During graduation exercises on May 14, he asked Kellam to join him on the stage at Lake Matoaka Amphitheatre.

And he presented her with the 2017 John Marshall Award.

The award, honoring the achievements of John Marshall (1755-1835), the fourth Chief Justice of the United States, is given each year to a member of the faculty or staff who has demonstrated character, leadership, and a spirit of selfless service to the Law School community.

Kellam has done exactly that, and enjoyed tremendous success, for more than 25 years at William & Mary—the last 19 for the Law School’s Development & Alumni Affairs Office.

“During her 19 years, every year the Law School has set a new record for fundraising,” Douglas said. “The Law School, in fact, now has one of best giving percentages of any law school in the country from its alumni.”

Douglas recounted how a few years ago, he and Kellam were discussing a need for larger space at the Law School, particularly to house clinics and a growing experiential learning program. The question was: Could the Law School raise the money to build an expensive new wing?

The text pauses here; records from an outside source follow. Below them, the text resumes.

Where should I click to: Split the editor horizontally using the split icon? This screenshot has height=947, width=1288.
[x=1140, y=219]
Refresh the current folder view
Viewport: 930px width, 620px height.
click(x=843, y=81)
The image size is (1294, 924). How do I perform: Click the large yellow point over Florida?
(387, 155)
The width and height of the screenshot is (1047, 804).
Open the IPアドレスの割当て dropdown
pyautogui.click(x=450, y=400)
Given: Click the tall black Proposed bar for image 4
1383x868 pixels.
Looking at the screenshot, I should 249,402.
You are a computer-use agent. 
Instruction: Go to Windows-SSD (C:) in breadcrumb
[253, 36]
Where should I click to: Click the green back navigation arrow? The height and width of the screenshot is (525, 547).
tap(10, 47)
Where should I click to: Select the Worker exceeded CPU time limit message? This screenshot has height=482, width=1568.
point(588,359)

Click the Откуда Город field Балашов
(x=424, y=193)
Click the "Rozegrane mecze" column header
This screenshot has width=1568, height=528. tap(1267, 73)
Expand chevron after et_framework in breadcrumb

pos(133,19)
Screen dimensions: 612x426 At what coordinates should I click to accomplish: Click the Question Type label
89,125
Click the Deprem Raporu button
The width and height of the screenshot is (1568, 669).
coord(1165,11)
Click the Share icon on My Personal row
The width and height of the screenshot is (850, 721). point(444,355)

According to Douglas, Kellam replied, “I can get it done.”

And she did. The James A. and Robin L. Hixon Center for Experiential Learning and Leadership was officially dedicated in February

“Through her work, Sally has become friends with thousands of our alumni over the years, and she will be deeply missed,” Douglas said. “Sally, it gives me great personal pleasure to confer on you this year’s John Marshall Award.”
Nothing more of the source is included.